The present invention relates to an air conditioning unit.
As is known, the need to ensure optimal conditions of temperature and humidity of the air is nowadays felt very strongly in many enclosed environments and for the most varied applications. In fact, the reaching and maintaining of specific values of temperature and relative humidity is often required to ensure the preservation of foodstuffs, the operation of electronic devices, and, especially, for the well-being of individuals who spend more or less prolonged periods of time within enclosed environments, both domestic and public/work-related.
With specific reference to this last need, the use of air conditioning devices is likewise known for motor vehicles such as trucks, caravans (and, sometimes, automobiles as well) and/or for vessels and the like, which enable the control and adjustment of the inner temperature and of the relative humidity of the respective compartments, cabins or other spaces intended to accommodate one or more individuals for extended periods, even with the engine switched off.
Such implementation solutions are not devoid of drawbacks, however.
The air conditioning devices available on the market in fact necessitate, in order to be used, a preliminary installation activity which is often long and difficult.
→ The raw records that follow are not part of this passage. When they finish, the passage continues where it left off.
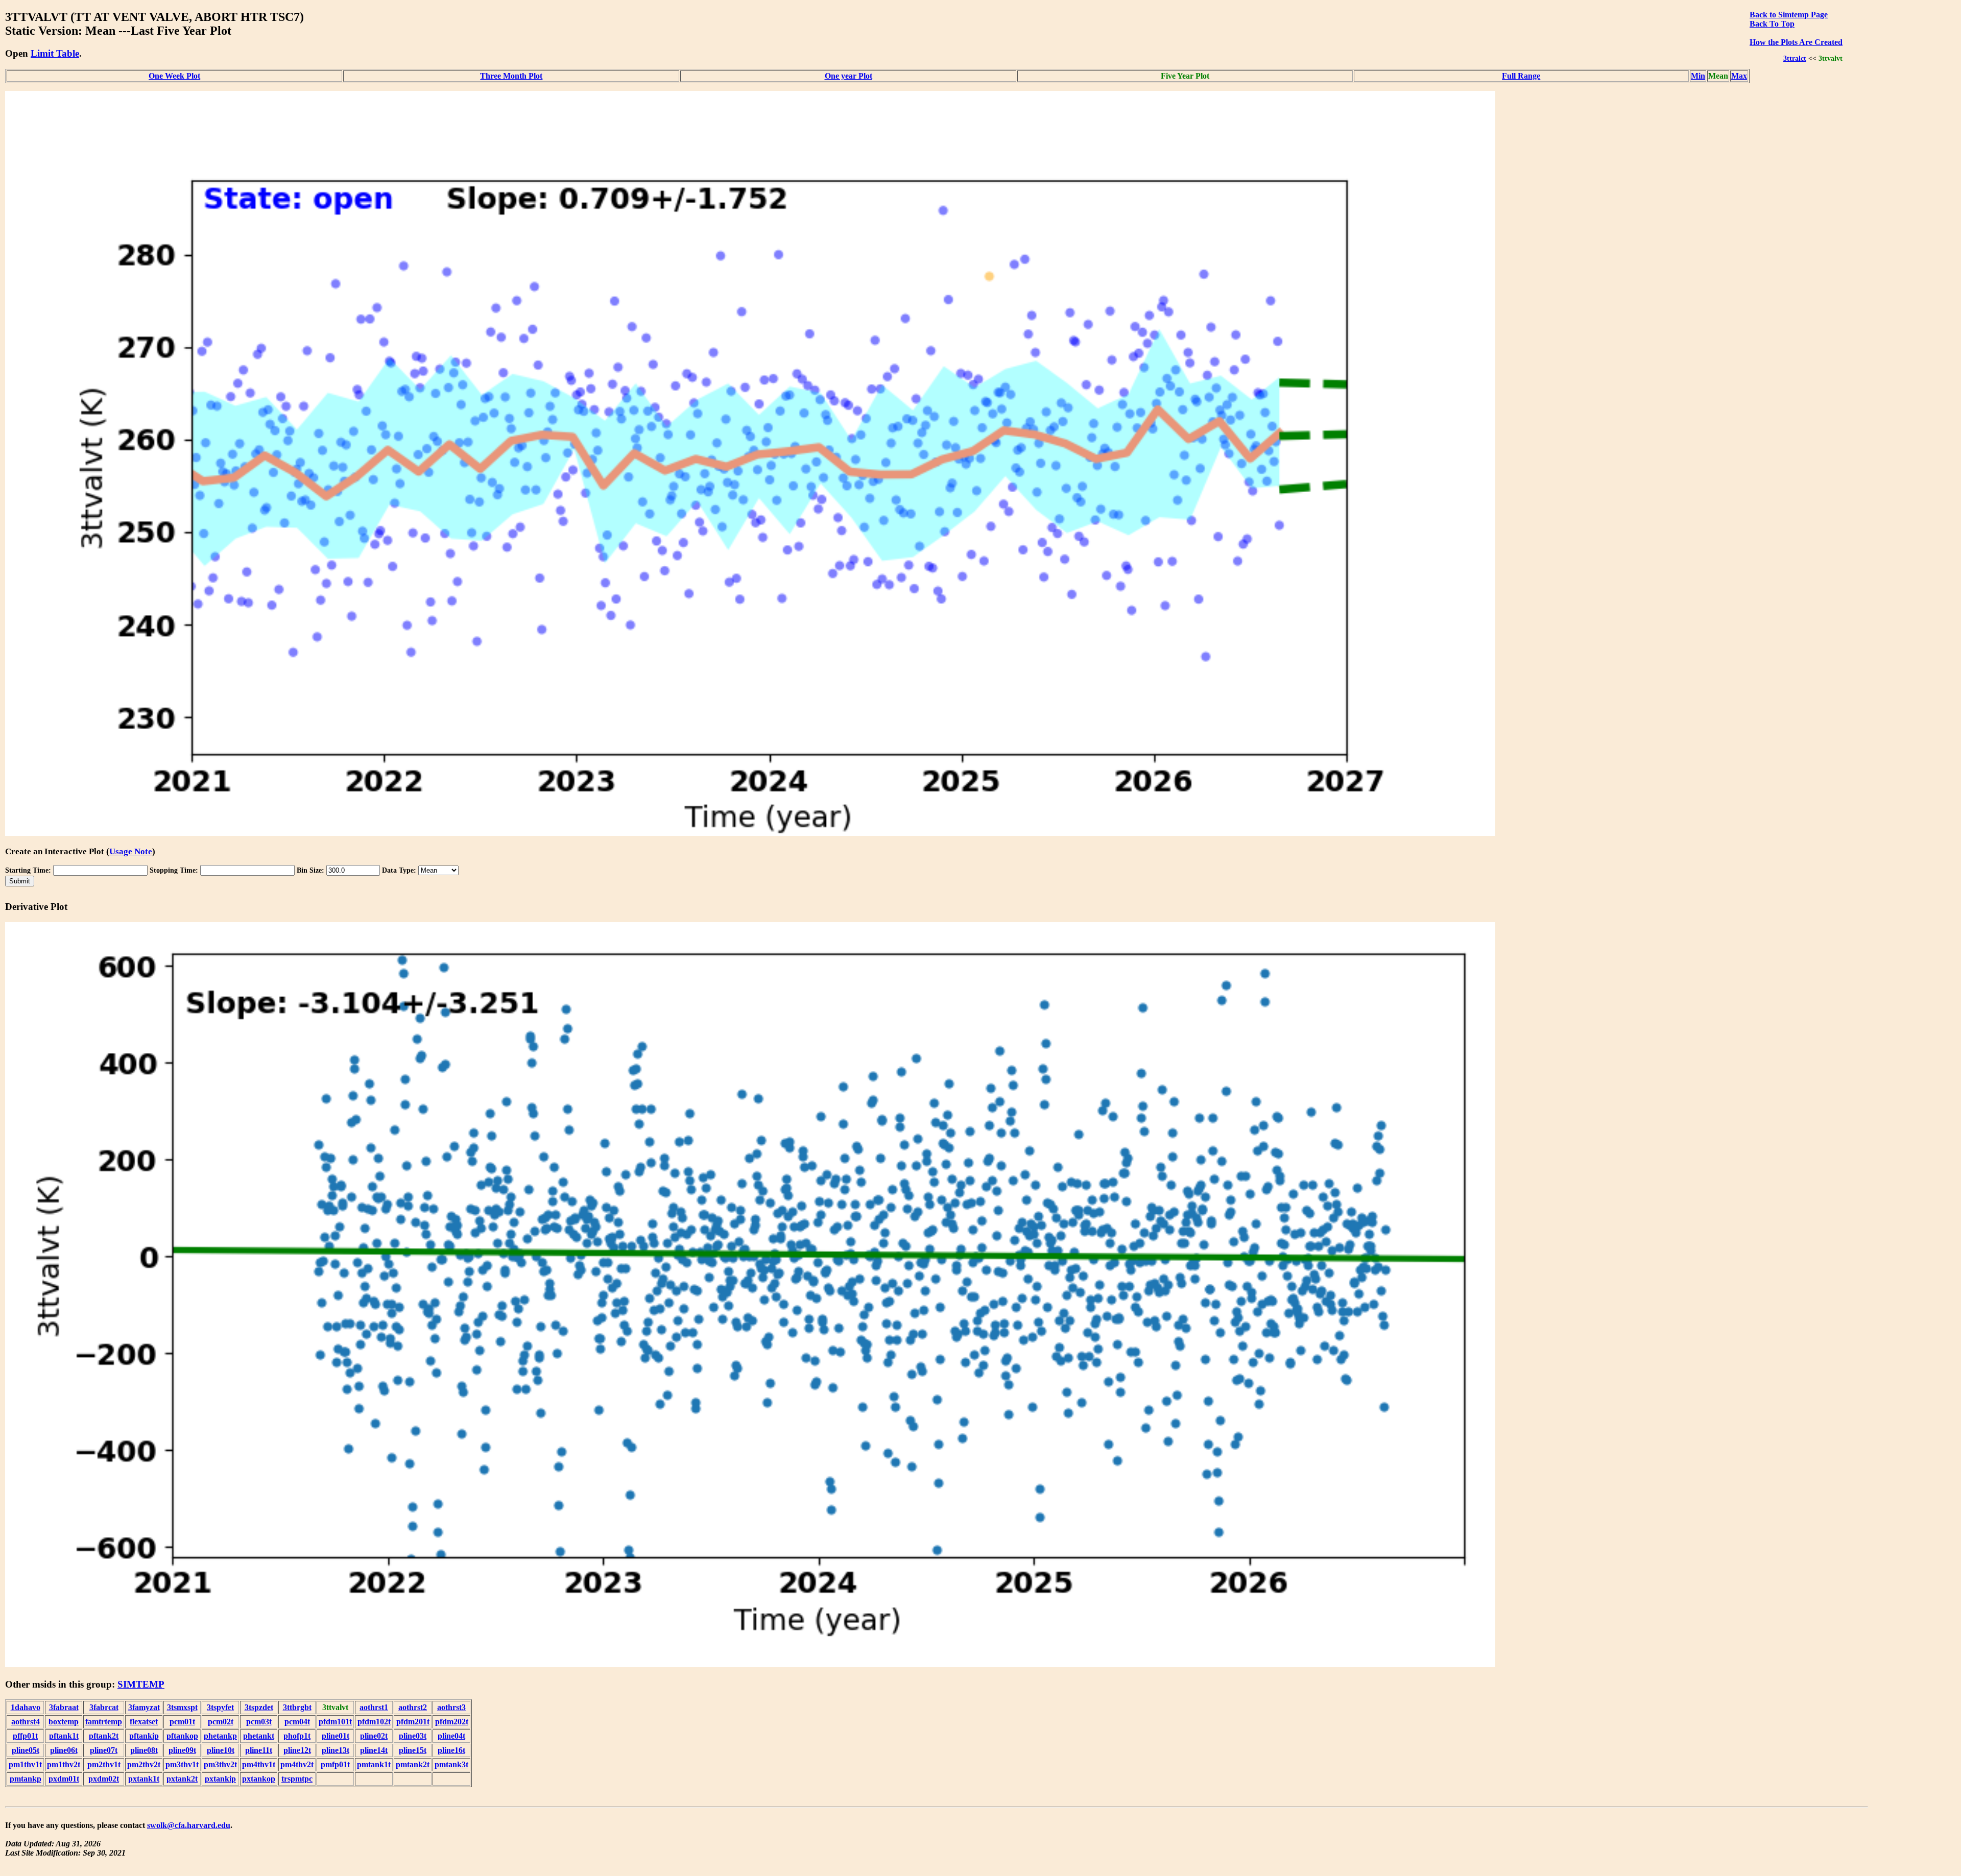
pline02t (374, 1735)
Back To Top (1772, 23)
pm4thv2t (297, 1764)
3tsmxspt (182, 1707)
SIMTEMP (140, 1684)
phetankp (220, 1735)
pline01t (335, 1735)
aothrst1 (374, 1707)
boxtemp (64, 1721)
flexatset (144, 1721)
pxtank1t (143, 1778)
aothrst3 (451, 1707)
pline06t (64, 1750)
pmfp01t (335, 1764)
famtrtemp (103, 1721)
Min (1698, 75)
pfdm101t (335, 1721)
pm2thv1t (104, 1764)
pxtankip (220, 1778)
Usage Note (130, 851)
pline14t (374, 1750)
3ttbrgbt (297, 1707)
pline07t (103, 1750)
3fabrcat (103, 1707)
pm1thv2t (63, 1764)
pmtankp (25, 1778)
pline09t (182, 1750)
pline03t (412, 1735)
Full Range (1521, 75)
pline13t (335, 1750)
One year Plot (848, 75)
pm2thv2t (143, 1764)
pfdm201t (412, 1721)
Such activity involves the fixing of an external unit and of an internal unit, the placement and the passage of connection tubes and/or cabling, the preparation of accessories such as condensate pumps, reversing valves (for passing from summer operation mode to winter operation mode, and vice versa), etc., and this makes the use of the devices highly inconvenient.
Moreover, it is the very complexity of the installation operations that makes it substantially impossible, or at least arduous, to transfer such a device in a short time from one motor vehicle (or in any case from an environment of any type) to another, as a consequence determining an unwanted limitation to its possible applications.
The aim of the present invention is to solve the above-mentioned problems, by providing an air conditioning unit that can be installed and used in a practical and easy manner, particularly in compartments, cabins, or spaces of motor vehicles, vessels, and the like.
Within this aim, an object of the invention is to provide an air conditioning unit that can be easily transported and transferred from one environment to another.
Another object of the invention is to provide an air conditioning unit the encumbrance of which is extremely contained.
Another object of the invention is to provide an air conditioning unit that requires a minimal use of accessories.
Another object of the invention is to provide an air conditioning unit that can be easily installed in motor vehicles, vessels, and the like, without the necessity of making modifications to them.
Another object of the invention is to provide a unit that can be used both for heating and for cooling an environment, in a practical and easy manner.
Another object of the invention is to provide a unit that ensures a high reliability of operation.
Another object of the invention is to provide a unit that can be easily implemented using elements and materials that are readily available on the market.
Another object of the invention is to provide a unit that is low-cost and safely applied.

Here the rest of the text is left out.